[Element and text position data]
######

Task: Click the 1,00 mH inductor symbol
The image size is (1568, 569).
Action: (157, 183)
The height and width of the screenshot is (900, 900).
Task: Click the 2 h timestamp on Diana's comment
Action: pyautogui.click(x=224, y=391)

######

TASK INSTRUCTIONS
Can you repeat the full listing above line for line, with no changes?

EXERCISE RESULT
Task: Click the 1,00 mH inductor symbol
The image size is (1568, 569).
Action: (157, 183)
The height and width of the screenshot is (900, 900).
Task: Click the 2 h timestamp on Diana's comment
Action: pyautogui.click(x=224, y=391)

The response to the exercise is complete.